§ **PROBLEMAS A RESOLVER**:
A - Imprime el pasaje del texto sobre Rubiales que va de "Un mundial no" a "tienen menos escrúpulos.", ambos incluidos.
B - Enumera todas las personas que el texto sobre Rubiales menciona por su nombre.
C - Por favor, prosigue el texto sobre Rubiales desde donde termina.
#### FRAGMENTO DEL DOCUMENTO ####
Un mundial no se gana cada año. Es posible que tarden mucho en volver a ganarlo, si lo ganan, y ha pasado sin pena ni gloria, primero por el impresentable comportamiento de Rubiales, que con su mochila de escándalos siguió con apoyo del Gobierno, el Consejo Superior de Deportes y el mundo del fútbol, porque manejan muchos cientos de millones sin control donde acuden todos los buitres ansiosos de poder y dinero y suelen ganar los que tienen menos escrúpulos.
A veces las jaurías se activan para sustituir a la justicia. Nadie podrá explicar, ninguna de las asociaciones, políticos y periodistas que han hecho pomposas declaraciones contra Rubiales, la razón por la que han pasado desapercibidas numerosas violaciones con brutalidad de manadas de extranjeros a mujeres españolas. Un silencio sepulcral porque la religión y/o color de piel de los autores casa mal con el discurso políticamente correcto, el pensamiento único talibán del Gobierno y los medios de comunicación.
Ni menores tuteladas utilizadas en la prostitución han movido ninguna jauría exigiendo justicia. Las manadas se activan a conveniencia contra Villarejo o contra los españoles de Pamplona, que no es casualidad que fueran sevillanos, uno soldado y otro guardia civil, y una policía de una administración abertzale, facilitando que los jueces por cobardía y la casta política por interés condenaran a cinco inocentes. Si algún día se hacen públicas las pruebas de los teléfonos móviles de los condenados nadie con una mente sana entenderá la condena que se produjo. Está magistralmente expuesto por el voto particular del magistrado valiente y por ello perseguido y acusado por el ministro de Justicia, Rafael Catalá, un minuto después de su voto particular sin haber tenido tiempo a leerlo.
#### LISTADO PROPORCIONADO ####
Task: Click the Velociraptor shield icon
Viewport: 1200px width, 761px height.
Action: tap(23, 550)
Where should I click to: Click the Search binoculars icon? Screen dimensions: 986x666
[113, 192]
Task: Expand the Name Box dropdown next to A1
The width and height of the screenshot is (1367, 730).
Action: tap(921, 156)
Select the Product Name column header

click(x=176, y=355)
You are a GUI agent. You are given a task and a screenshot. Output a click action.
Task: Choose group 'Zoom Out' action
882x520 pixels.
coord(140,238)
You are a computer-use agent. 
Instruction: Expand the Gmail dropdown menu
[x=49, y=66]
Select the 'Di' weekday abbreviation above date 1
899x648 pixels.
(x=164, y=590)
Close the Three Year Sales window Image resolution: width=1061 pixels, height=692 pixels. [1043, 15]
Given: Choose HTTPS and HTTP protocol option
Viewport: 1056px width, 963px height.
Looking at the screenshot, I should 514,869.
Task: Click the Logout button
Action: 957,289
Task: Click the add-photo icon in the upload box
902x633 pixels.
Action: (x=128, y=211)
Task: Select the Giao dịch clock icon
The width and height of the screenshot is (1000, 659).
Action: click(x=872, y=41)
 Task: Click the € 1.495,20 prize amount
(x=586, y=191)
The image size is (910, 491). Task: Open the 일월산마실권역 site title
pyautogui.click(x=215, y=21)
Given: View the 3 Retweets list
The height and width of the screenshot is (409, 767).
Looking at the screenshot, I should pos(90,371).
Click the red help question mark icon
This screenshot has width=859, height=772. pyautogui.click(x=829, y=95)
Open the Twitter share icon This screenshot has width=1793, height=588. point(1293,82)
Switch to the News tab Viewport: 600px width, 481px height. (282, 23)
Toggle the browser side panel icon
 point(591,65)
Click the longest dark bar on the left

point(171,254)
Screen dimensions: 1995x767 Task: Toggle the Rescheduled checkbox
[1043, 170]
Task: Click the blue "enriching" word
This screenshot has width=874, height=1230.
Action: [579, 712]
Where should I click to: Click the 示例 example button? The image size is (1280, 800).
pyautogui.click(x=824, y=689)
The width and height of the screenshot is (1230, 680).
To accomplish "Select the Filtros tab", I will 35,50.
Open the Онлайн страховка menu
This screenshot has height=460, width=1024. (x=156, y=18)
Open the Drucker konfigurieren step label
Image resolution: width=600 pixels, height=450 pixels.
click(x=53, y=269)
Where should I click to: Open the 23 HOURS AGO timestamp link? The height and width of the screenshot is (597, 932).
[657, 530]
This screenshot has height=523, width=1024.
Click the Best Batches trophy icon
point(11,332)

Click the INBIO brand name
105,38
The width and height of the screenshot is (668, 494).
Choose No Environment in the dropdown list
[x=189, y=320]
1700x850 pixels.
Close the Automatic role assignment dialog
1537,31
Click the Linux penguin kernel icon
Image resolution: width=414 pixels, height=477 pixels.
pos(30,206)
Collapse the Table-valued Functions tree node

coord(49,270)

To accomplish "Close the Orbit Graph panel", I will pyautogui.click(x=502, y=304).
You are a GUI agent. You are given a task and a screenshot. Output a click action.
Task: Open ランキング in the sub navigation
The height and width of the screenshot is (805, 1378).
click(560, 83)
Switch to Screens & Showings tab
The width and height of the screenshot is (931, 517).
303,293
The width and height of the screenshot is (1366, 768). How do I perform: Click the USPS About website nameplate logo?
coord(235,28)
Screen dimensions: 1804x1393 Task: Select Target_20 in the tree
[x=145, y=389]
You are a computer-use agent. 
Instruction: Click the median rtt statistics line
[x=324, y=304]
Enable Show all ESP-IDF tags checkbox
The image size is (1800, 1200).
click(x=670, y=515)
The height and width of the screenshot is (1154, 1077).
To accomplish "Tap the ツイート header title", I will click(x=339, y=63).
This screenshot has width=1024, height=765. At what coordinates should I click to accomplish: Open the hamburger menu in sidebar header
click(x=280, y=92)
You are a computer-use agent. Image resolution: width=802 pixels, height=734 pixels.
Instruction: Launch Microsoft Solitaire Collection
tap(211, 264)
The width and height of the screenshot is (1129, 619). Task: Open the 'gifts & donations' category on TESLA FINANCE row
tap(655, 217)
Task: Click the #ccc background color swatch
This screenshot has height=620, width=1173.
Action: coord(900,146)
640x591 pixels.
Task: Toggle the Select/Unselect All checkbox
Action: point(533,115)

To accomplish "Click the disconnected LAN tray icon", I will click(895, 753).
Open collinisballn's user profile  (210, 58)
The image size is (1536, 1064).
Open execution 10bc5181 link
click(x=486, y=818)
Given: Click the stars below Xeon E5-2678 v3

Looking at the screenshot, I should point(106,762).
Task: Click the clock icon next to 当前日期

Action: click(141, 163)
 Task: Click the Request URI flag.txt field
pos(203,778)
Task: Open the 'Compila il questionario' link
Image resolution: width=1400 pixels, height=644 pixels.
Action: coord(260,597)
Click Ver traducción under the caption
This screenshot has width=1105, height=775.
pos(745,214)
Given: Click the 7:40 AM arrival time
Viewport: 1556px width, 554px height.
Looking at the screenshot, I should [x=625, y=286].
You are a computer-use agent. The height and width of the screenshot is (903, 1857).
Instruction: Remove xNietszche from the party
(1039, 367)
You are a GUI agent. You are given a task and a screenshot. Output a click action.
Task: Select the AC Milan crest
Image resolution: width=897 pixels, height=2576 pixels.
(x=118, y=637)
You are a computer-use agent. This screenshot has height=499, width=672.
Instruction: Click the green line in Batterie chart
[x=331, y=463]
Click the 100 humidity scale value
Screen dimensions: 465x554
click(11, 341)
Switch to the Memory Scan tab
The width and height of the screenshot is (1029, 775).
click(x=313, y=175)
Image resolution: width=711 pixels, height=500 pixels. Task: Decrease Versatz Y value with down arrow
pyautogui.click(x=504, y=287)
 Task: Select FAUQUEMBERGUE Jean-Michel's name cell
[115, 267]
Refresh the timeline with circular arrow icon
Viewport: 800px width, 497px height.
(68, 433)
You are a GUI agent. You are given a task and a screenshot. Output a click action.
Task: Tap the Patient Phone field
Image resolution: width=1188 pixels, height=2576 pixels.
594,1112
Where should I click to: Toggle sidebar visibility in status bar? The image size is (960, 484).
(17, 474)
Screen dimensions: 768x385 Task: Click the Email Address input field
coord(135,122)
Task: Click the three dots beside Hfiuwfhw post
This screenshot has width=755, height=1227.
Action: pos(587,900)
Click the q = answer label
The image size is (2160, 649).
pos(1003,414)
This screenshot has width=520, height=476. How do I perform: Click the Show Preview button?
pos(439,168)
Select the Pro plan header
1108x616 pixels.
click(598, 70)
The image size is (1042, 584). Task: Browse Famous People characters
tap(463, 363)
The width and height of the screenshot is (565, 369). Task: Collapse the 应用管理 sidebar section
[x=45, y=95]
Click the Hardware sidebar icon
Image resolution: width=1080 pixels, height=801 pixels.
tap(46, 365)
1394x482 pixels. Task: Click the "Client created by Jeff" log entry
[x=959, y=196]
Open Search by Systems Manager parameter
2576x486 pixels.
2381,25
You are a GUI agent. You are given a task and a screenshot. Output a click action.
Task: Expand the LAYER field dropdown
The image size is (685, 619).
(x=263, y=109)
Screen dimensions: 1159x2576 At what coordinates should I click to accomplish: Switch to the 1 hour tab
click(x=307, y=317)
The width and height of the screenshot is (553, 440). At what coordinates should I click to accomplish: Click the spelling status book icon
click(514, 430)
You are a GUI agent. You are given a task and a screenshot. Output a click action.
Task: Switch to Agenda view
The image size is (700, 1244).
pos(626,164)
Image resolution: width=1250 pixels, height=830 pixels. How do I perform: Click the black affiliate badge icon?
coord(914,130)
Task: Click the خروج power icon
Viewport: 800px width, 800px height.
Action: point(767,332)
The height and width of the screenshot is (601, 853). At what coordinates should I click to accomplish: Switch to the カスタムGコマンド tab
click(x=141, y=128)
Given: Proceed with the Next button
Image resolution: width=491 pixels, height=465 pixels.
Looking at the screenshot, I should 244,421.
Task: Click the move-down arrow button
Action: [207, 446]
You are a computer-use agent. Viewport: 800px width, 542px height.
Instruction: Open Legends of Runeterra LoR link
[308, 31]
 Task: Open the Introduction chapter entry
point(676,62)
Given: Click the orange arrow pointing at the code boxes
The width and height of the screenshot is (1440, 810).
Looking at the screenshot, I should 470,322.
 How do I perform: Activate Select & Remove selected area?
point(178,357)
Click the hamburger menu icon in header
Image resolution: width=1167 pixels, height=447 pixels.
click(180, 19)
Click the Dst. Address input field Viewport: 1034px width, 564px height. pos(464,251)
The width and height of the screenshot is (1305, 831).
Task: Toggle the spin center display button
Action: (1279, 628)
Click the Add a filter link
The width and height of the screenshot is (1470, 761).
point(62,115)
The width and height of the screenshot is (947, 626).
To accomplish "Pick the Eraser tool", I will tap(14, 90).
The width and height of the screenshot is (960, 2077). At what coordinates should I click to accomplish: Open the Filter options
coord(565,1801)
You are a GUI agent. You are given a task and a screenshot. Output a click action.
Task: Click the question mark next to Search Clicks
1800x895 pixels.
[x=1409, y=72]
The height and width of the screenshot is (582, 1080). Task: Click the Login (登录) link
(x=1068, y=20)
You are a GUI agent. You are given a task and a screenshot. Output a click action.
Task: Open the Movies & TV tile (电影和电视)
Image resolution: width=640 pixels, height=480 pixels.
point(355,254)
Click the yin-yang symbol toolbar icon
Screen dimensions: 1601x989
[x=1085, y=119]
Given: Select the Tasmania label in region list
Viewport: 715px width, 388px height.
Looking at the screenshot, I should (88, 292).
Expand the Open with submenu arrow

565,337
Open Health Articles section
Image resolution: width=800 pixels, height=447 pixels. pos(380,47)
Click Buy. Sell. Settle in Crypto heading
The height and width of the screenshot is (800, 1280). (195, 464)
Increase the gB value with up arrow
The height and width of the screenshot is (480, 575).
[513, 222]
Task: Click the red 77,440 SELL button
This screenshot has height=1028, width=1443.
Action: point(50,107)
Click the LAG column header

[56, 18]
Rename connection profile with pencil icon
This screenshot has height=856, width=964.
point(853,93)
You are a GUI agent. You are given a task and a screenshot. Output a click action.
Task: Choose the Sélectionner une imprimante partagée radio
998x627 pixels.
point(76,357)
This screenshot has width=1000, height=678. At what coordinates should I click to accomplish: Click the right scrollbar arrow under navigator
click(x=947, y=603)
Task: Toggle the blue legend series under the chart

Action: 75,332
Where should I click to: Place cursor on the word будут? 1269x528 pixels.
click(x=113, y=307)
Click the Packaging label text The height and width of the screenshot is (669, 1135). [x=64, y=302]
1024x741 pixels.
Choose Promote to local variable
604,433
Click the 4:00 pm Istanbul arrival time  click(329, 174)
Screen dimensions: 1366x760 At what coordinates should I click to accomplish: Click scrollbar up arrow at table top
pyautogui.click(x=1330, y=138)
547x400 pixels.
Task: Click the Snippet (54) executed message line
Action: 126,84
####
§ **RESPUESTAS POR PUNTO**:
A -
Un mundial no se gana cada año. Es posible que tarden mucho en volver a ganarlo, si lo ganan, y ha pasado sin pena ni gloria, primero por el impresentable comportamiento de Rubiales, que con su mochila de escándalos siguió con apoyo del Gobierno, el Consejo Superior de Deportes y el mundo del fútbol, porque manejan muchos cientos de millones sin control donde acuden todos los buitres ansiosos de poder y dinero y suelen ganar los que tienen menos escrúpulos.

B - Rubiales, Villarejo, Rafael Catalá

C -
Las jaurías son una forma particular de condicionar a la justicia con la presión social y política, pero hay otras formas de intervenir legalmente. Por ejemplo, el caso ático de Marbella, donde quien negaba toda evidencia, una vez despejado el camino ha dicho que era suyo y la legalidad del millón de euros abonado. Ningunas de las tres comisiones rogatorias remitidas llegaron a buen término. Se enviaron una con errores en el nombre de la empresa utilizada que desembolsó el dinero, otra a un organismo equivocado y otra sin traducir, sin que Interior, con Fernández Díaz, ni Justicia, con Rafael Catalá, hicieran nada. Fernández Díaz y Cosidó amenazaron a los policías que investigaban el ático por hacerlo ilegalmente, un juez les paró los pies y no dimitieron. Catalá acortó los plazos de tramitación judicial afectando al sumario del ático. Nadie se ha preguntado qué sentido tiene simular un alquiler si compras un ático desde el extranjero a través de un testaferro con dinero legal.
Si las jaurías son despreciables por su sectarismo fanático, hay asuntos en la justicia que deberían investigarse. Los procesos contra Rodrigo Rato (absuelto en la mayoría de causas con peticiones de fiscalía de muchos años de condena), de Mario Conde o del expresidente del Barcelona, Sandro Rosell, absuelto tras dos años en la cárcel, deberían llevar a analizar la actuación de la fiscalía en estos y otros casos, de ministros del Gobierno y del presidente M. Rajoy.
Las mujeres han ganado un mundial, se han dejado utilizar por estrategias políticas y han expulsado a muchos españoles de su triunfo por su comportamiento indigno y miserable. No hubo agresión sexual y eso es lo que se oye masivamente en la calle, al margen de la verdad oficial que señalan los políticos y sus medios de comunicación. La brecha entre la casta política y la ciudadanía se agranda y eso es un cáncer para la democracia.